[Stored entries]
==============================
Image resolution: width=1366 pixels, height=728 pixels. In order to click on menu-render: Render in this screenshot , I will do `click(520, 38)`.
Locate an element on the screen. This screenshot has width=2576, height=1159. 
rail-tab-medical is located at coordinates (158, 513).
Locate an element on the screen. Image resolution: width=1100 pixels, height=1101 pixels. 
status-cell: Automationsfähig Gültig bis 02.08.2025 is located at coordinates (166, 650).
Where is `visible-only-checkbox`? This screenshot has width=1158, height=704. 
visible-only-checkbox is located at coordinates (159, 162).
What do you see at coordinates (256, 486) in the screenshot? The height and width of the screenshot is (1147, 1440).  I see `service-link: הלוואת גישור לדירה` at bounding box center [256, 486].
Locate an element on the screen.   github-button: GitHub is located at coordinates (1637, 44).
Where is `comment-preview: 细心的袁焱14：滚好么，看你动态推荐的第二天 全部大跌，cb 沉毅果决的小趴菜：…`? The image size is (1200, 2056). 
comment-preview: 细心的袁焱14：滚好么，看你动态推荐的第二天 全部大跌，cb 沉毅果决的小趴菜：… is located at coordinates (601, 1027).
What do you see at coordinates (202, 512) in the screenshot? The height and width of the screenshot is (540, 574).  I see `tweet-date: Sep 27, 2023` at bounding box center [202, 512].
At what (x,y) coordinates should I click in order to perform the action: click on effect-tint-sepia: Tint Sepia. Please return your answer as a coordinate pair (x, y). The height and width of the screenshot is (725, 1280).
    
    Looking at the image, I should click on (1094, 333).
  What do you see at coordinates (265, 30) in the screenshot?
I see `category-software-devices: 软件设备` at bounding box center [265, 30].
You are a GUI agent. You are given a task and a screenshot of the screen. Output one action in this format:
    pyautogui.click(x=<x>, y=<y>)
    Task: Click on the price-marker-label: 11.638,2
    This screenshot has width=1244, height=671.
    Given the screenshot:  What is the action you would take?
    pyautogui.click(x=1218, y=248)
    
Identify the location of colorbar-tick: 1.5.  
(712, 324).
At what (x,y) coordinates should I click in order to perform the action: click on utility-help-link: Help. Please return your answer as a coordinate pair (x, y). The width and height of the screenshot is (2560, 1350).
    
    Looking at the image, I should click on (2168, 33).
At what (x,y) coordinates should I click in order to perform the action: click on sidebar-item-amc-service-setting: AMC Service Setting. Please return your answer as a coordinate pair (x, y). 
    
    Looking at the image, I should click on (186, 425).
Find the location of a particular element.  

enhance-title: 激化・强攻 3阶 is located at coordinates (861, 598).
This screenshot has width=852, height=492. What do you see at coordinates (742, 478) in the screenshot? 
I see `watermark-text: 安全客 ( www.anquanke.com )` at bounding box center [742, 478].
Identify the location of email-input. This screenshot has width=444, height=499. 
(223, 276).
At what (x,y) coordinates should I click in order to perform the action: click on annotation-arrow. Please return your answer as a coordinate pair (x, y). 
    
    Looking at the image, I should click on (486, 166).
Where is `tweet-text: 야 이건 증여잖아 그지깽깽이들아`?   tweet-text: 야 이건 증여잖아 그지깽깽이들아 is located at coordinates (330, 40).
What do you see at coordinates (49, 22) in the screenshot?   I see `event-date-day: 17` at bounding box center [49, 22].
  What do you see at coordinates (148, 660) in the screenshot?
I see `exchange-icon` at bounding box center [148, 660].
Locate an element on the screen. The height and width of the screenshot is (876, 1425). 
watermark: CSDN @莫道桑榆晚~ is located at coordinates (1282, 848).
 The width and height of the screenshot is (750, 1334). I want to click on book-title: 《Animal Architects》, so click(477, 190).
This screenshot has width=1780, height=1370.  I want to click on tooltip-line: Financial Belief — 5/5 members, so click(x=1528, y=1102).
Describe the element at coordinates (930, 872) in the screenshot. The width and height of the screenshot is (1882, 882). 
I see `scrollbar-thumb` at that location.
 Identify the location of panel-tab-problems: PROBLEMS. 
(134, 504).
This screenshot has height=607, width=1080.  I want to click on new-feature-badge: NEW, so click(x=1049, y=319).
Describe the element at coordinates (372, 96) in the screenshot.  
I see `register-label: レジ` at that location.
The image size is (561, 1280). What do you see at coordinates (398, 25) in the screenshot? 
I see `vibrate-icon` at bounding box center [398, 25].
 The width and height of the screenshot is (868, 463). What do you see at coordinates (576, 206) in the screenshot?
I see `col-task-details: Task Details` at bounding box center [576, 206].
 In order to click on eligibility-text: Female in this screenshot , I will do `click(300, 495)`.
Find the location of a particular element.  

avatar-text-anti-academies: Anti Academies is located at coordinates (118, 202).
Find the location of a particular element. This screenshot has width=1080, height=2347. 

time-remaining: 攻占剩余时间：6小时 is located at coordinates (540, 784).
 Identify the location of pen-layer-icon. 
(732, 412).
==============================
= WORK REQUEST =
Rewrite all of the records above, replacing "Locate an element on the screen" with "Find an element on the screen" and leaving everything else unchanged.

= RESULT =
Image resolution: width=1366 pixels, height=728 pixels. In order to click on menu-render: Render in this screenshot , I will do `click(520, 38)`.
Find an element on the screen. This screenshot has width=2576, height=1159. 
rail-tab-medical is located at coordinates (158, 513).
Find an element on the screen. Image resolution: width=1100 pixels, height=1101 pixels. 
status-cell: Automationsfähig Gültig bis 02.08.2025 is located at coordinates (166, 650).
Where is `visible-only-checkbox`? This screenshot has width=1158, height=704. 
visible-only-checkbox is located at coordinates (159, 162).
What do you see at coordinates (256, 486) in the screenshot? The height and width of the screenshot is (1147, 1440).  I see `service-link: הלוואת גישור לדירה` at bounding box center [256, 486].
Find an element on the screen.   github-button: GitHub is located at coordinates (1637, 44).
Where is `comment-preview: 细心的袁焱14：滚好么，看你动态推荐的第二天 全部大跌，cb 沉毅果决的小趴菜：…`? The image size is (1200, 2056). 
comment-preview: 细心的袁焱14：滚好么，看你动态推荐的第二天 全部大跌，cb 沉毅果决的小趴菜：… is located at coordinates (601, 1027).
What do you see at coordinates (202, 512) in the screenshot? The height and width of the screenshot is (540, 574).  I see `tweet-date: Sep 27, 2023` at bounding box center [202, 512].
At what (x,y) coordinates should I click in order to perform the action: click on effect-tint-sepia: Tint Sepia. Please return your answer as a coordinate pair (x, y). The height and width of the screenshot is (725, 1280).
    
    Looking at the image, I should click on (1094, 333).
  What do you see at coordinates (265, 30) in the screenshot?
I see `category-software-devices: 软件设备` at bounding box center [265, 30].
You are a GUI agent. You are given a task and a screenshot of the screen. Output one action in this format:
    pyautogui.click(x=<x>, y=<y>)
    Task: Click on the price-marker-label: 11.638,2
    This screenshot has width=1244, height=671.
    Given the screenshot:  What is the action you would take?
    pyautogui.click(x=1218, y=248)
    
Identify the location of colorbar-tick: 1.5.  
(712, 324).
At what (x,y) coordinates should I click in order to perform the action: click on utility-help-link: Help. Please return your answer as a coordinate pair (x, y). The width and height of the screenshot is (2560, 1350).
    
    Looking at the image, I should click on (2168, 33).
At what (x,y) coordinates should I click in order to perform the action: click on sidebar-item-amc-service-setting: AMC Service Setting. Please return your answer as a coordinate pair (x, y). 
    
    Looking at the image, I should click on (186, 425).
Find the location of a particular element.  

enhance-title: 激化・强攻 3阶 is located at coordinates (861, 598).
This screenshot has width=852, height=492. What do you see at coordinates (742, 478) in the screenshot? 
I see `watermark-text: 安全客 ( www.anquanke.com )` at bounding box center [742, 478].
Identify the location of email-input. This screenshot has width=444, height=499. 
(223, 276).
At what (x,y) coordinates should I click in order to perform the action: click on annotation-arrow. Please return your answer as a coordinate pair (x, y). 
    
    Looking at the image, I should click on (486, 166).
Where is `tweet-text: 야 이건 증여잖아 그지깽깽이들아`?   tweet-text: 야 이건 증여잖아 그지깽깽이들아 is located at coordinates (330, 40).
What do you see at coordinates (49, 22) in the screenshot?   I see `event-date-day: 17` at bounding box center [49, 22].
  What do you see at coordinates (148, 660) in the screenshot?
I see `exchange-icon` at bounding box center [148, 660].
Find an element on the screen. The height and width of the screenshot is (876, 1425). 
watermark: CSDN @莫道桑榆晚~ is located at coordinates (1282, 848).
 The width and height of the screenshot is (750, 1334). I want to click on book-title: 《Animal Architects》, so click(477, 190).
This screenshot has width=1780, height=1370.  I want to click on tooltip-line: Financial Belief — 5/5 members, so click(x=1528, y=1102).
Describe the element at coordinates (930, 872) in the screenshot. The width and height of the screenshot is (1882, 882). 
I see `scrollbar-thumb` at that location.
 Identify the location of panel-tab-problems: PROBLEMS. 
(134, 504).
This screenshot has height=607, width=1080.  I want to click on new-feature-badge: NEW, so click(x=1049, y=319).
Describe the element at coordinates (372, 96) in the screenshot.  
I see `register-label: レジ` at that location.
The image size is (561, 1280). What do you see at coordinates (398, 25) in the screenshot? 
I see `vibrate-icon` at bounding box center [398, 25].
 The width and height of the screenshot is (868, 463). What do you see at coordinates (576, 206) in the screenshot?
I see `col-task-details: Task Details` at bounding box center [576, 206].
 In order to click on eligibility-text: Female in this screenshot , I will do `click(300, 495)`.
Find the location of a particular element.  

avatar-text-anti-academies: Anti Academies is located at coordinates (118, 202).
Find the location of a particular element. This screenshot has width=1080, height=2347. 

time-remaining: 攻占剩余时间：6小时 is located at coordinates (540, 784).
 Identify the location of pen-layer-icon. 
(732, 412).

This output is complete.